Willis Bruder Ernst Wolter (geb.1895) entgeht dem Ersten Weltkrieg, weil er eine kleine Landwirtschaft betreibt und in den Kalibergwerken gebraucht wird. Die Kaliwerke beschäftigen in den 30 Jahren des Aufbaus und der vollen Produktion der Anlagen  bis zu 1000 Arbeiter aus vielen Berufen inklusiv Weiterverarbeitung und Transportwesen. Der Bergmannsverein von Wustrow pflegt enge Beziehungen zu den Kumpeln im Raum Salzgitter.


Ernst Wolter (etwa 1915)

In diesem Zusammenhang oder bei einer Ausbildung in Salzgitter lernt Ernst Wolter Louise Remmert (geb. 1892) aus Gut Flachstöckheim kennen. Sie heiraten und haben drei Kinder. Auf den Fotos sind beide im Sonntagsstaat beim Fotografen. Aber um die Familie zu ernähren, arbeitet Ernst Wolter im Schacht Teutonia, eine der beiden großen Schachtanlagen.  Daneben ist er passionierter Landwirt. Er betreibt eine Nebenerwerbslandwirtschaft, einen kleinen Hof in der engen städtischen Bauweise der Langen Straße. Dort werden wir seine Familie im nächsten Jahrzehnt beobachten.

Noch etwas zur Größenordnung der Kaliwerke:

Lousie Wolter, geb. Remmert.

Reklame für Kalidünger. 1922.

Täglich werden 1000 bis 2000 t Tafelsalz und Kali in den Werksanlagen aufbereitet und über eine Werksbahn zum Wustrower Bahnhof und von dort nach Dömitz zum Umladen auf Elbkähne gebracht. Auf dem Wasserweg geht es dann über Hamburg in alle Welt.
Kurze Zeit scheint es, als könne im Wendland eine Industrialisierung stattfinden.
In Wustrow entstehen Arbeitersiedlungen, Arbeitervereine, Gewerkschaftsgruppen und, im Wendland sonst wenig belegte, politisch linksorientierte Organisationen. Es werden sogar Streiks organisiert.


Schacht "Rudolph" der Gesellschaft Teutonia bei Schreyahn.


Schacht "Wendland".


Die Kalibahn, Lorenzug der Kaliwerke zum Bahnhof Wustrow.

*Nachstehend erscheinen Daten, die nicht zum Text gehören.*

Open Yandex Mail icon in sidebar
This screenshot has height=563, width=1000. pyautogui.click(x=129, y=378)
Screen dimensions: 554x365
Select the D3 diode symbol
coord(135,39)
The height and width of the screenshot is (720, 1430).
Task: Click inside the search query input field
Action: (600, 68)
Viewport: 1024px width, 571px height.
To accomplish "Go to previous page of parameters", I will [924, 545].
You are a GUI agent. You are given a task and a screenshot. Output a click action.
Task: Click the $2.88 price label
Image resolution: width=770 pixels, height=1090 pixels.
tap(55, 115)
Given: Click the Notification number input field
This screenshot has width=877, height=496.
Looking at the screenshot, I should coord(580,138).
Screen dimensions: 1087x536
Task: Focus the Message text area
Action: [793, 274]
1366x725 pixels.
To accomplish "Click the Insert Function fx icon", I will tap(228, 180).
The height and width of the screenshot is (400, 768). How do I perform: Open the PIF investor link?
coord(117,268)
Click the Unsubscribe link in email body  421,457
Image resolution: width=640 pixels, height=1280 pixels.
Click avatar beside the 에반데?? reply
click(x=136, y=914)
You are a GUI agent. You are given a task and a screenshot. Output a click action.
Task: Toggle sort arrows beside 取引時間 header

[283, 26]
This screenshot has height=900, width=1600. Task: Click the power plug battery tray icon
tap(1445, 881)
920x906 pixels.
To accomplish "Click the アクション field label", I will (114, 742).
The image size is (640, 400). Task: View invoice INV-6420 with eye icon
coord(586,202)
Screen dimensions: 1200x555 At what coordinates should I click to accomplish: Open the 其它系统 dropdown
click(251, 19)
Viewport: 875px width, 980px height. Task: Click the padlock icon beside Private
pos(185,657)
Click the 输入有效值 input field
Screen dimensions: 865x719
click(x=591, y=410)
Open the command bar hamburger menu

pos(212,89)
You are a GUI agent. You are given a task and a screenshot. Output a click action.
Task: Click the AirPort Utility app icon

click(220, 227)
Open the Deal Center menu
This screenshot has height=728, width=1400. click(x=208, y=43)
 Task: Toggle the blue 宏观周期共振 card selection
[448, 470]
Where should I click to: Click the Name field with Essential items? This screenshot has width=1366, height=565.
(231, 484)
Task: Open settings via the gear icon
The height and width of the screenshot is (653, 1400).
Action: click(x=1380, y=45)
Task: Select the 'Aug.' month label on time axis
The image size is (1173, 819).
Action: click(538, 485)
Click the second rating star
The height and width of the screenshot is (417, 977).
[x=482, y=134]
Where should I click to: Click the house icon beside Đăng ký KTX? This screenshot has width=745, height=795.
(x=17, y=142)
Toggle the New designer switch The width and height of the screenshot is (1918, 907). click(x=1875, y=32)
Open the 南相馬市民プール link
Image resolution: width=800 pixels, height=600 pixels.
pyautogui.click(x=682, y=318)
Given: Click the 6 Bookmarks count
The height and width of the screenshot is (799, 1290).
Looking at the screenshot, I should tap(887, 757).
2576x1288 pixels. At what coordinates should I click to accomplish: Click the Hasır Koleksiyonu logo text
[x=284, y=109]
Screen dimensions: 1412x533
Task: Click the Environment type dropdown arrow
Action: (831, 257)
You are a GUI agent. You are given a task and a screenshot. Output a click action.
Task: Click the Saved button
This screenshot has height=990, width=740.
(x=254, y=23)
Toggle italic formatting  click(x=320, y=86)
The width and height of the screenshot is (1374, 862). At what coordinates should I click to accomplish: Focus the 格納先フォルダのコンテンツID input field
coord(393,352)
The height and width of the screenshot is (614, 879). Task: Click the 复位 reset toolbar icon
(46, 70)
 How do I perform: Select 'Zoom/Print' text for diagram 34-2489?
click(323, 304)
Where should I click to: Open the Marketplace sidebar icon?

Der Abbau der verschiedenen Steinsalze wäre langfristig lohnenswert, wenn es nicht zahlreiche Probleme mit Wassereinbrüchen im porösen Salzstock tief unter Tage gäbe. Ein dritter Schacht wird deshalb nicht Betrieb genommen. Im nächsten Jahrzehnt wird alles aufgegeben und Wolter ist auf seine Landwirtschaft angewiesen.